Provide the data again in its entirety, exactly as given.
*** Opening of RECORDS TO USE ***
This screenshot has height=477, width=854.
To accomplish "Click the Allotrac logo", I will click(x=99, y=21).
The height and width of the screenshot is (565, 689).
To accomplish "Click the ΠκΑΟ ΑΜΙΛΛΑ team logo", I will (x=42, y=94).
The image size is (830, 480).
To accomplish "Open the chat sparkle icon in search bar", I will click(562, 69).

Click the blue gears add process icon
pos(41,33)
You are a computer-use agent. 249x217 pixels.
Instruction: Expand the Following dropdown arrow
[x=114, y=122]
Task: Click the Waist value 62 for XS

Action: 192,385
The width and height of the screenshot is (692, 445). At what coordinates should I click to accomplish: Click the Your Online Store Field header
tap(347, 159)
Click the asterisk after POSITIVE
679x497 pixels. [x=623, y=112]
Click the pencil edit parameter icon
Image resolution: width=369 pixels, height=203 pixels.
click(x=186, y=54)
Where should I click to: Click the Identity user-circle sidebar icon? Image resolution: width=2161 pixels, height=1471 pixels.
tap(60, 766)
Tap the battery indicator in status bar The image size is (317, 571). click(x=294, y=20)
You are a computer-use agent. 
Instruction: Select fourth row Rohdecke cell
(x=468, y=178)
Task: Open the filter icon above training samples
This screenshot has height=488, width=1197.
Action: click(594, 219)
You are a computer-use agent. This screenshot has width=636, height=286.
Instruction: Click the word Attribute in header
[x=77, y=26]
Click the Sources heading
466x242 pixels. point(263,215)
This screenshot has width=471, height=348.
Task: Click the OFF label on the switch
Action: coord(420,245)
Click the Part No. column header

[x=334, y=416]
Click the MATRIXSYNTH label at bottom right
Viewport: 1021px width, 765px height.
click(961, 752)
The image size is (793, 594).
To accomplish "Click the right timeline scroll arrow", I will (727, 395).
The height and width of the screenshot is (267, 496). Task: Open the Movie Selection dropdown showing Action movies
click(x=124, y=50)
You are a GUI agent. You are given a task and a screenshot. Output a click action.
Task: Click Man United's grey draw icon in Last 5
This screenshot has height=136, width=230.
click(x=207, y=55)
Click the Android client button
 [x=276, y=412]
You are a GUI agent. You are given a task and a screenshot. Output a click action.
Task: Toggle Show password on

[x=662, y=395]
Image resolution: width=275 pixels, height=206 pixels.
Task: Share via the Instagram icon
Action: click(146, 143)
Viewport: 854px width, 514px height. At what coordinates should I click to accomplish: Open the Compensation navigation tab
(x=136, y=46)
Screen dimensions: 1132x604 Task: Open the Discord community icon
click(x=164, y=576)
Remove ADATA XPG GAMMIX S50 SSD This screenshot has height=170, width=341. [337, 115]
*** Close of RECORDS TO USE ***
▶ [ANSWER SPACE]
This screenshot has height=477, width=854.
To accomplish "Click the Allotrac logo", I will click(x=99, y=21).
The height and width of the screenshot is (565, 689).
To accomplish "Click the ΠκΑΟ ΑΜΙΛΛΑ team logo", I will (x=42, y=94).
The image size is (830, 480).
To accomplish "Open the chat sparkle icon in search bar", I will click(562, 69).

Click the blue gears add process icon
pos(41,33)
You are a computer-use agent. 249x217 pixels.
Instruction: Expand the Following dropdown arrow
[x=114, y=122]
Task: Click the Waist value 62 for XS

Action: 192,385
The width and height of the screenshot is (692, 445). At what coordinates should I click to accomplish: Click the Your Online Store Field header
tap(347, 159)
Click the asterisk after POSITIVE
679x497 pixels. [x=623, y=112]
Click the pencil edit parameter icon
Image resolution: width=369 pixels, height=203 pixels.
click(x=186, y=54)
Where should I click to: Click the Identity user-circle sidebar icon? Image resolution: width=2161 pixels, height=1471 pixels.
tap(60, 766)
Tap the battery indicator in status bar The image size is (317, 571). click(x=294, y=20)
You are a computer-use agent. 
Instruction: Select fourth row Rohdecke cell
(x=468, y=178)
Task: Open the filter icon above training samples
This screenshot has height=488, width=1197.
Action: click(594, 219)
You are a computer-use agent. This screenshot has width=636, height=286.
Instruction: Click the word Attribute in header
[x=77, y=26]
Click the Sources heading
466x242 pixels. point(263,215)
This screenshot has width=471, height=348.
Task: Click the OFF label on the switch
Action: coord(420,245)
Click the Part No. column header

[x=334, y=416]
Click the MATRIXSYNTH label at bottom right
Viewport: 1021px width, 765px height.
click(961, 752)
The image size is (793, 594).
To accomplish "Click the right timeline scroll arrow", I will (727, 395).
The height and width of the screenshot is (267, 496). Task: Open the Movie Selection dropdown showing Action movies
click(x=124, y=50)
You are a GUI agent. You are given a task and a screenshot. Output a click action.
Task: Click Man United's grey draw icon in Last 5
This screenshot has height=136, width=230.
click(x=207, y=55)
Click the Android client button
 [x=276, y=412]
You are a GUI agent. You are given a task and a screenshot. Output a click action.
Task: Toggle Show password on

[x=662, y=395]
Image resolution: width=275 pixels, height=206 pixels.
Task: Share via the Instagram icon
Action: click(146, 143)
Viewport: 854px width, 514px height. At what coordinates should I click to accomplish: Open the Compensation navigation tab
(x=136, y=46)
Screen dimensions: 1132x604 Task: Open the Discord community icon
click(x=164, y=576)
Remove ADATA XPG GAMMIX S50 SSD This screenshot has height=170, width=341. [337, 115]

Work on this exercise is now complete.